Rubriflordilactones A, B, and C are a class of highly oxidized schinortriterpenoids isolated from Schisandra rubriflora, notable for their complex heptacyclic architectures, dense stereochemical arrays, and promising anti-HIV and antitumor activities. Their intricate molecular frameworks, featuring contiguous quaternary stereocenters and a rare, embedded penta-substituted arene motif, present a formidable challenge for chemical synthesis and render them exceptionally demanding targets for total synthesis. This review encompasses the developments from the first total synthesis reported in 2010 to the most recent advances to date, tracing the evolution of synthetic strategies toward these natural products over the past decade. We detail key methodological breakthroughs, including innovative applications of Morita–Baylis–Hillman adducts, intramolecular Diels–Alder reactions, radical cyclization cascades, transition-metal-catalysed processes such as [2 + 2 + 2] cyclotrimerizations, Catellani reactions, and Ir-catalysed allylations, and bioinspired skeletal reorganizations. We emphasize how convergent fragment couplings, stereoselective cyclizations, and late-stage functionalizations have been orchestrated to overcome synthetic barriers.

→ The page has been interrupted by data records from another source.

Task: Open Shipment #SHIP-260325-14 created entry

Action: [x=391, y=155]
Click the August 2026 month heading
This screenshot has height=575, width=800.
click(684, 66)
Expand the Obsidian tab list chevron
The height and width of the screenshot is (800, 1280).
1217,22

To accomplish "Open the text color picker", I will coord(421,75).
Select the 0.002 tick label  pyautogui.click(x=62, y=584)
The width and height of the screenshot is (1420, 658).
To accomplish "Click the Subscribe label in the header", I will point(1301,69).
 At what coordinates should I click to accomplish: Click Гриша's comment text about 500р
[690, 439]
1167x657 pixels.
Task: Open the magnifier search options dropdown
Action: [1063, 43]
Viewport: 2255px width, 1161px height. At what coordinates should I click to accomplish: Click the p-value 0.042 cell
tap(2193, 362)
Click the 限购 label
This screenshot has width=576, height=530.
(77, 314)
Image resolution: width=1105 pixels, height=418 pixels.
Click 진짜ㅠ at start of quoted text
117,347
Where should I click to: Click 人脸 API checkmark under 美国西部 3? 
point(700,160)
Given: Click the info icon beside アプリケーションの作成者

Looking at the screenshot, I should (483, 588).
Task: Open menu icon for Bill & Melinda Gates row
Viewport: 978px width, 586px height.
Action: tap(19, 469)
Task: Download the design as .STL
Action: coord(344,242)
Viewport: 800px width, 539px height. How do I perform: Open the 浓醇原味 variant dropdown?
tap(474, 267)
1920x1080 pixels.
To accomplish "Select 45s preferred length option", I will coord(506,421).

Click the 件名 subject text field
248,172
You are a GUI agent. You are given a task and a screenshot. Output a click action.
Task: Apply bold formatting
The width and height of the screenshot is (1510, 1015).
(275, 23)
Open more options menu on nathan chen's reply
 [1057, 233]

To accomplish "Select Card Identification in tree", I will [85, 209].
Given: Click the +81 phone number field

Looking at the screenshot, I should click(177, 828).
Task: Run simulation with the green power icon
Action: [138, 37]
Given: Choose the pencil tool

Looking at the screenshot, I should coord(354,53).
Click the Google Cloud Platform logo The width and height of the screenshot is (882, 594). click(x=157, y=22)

Furthermore, this review covers how total synthesis has played a pivotal role in resolving stereochemical ambiguities, as exemplified by the structural elucidation of pseudorubriflordilactone B. The collective progress underscores the synergy of modern organic synthesis in tackling the complexities of these natural products, providing a robust foundation for future synthetic endeavors and the development of novel analogs with enhanced therapeutic potential.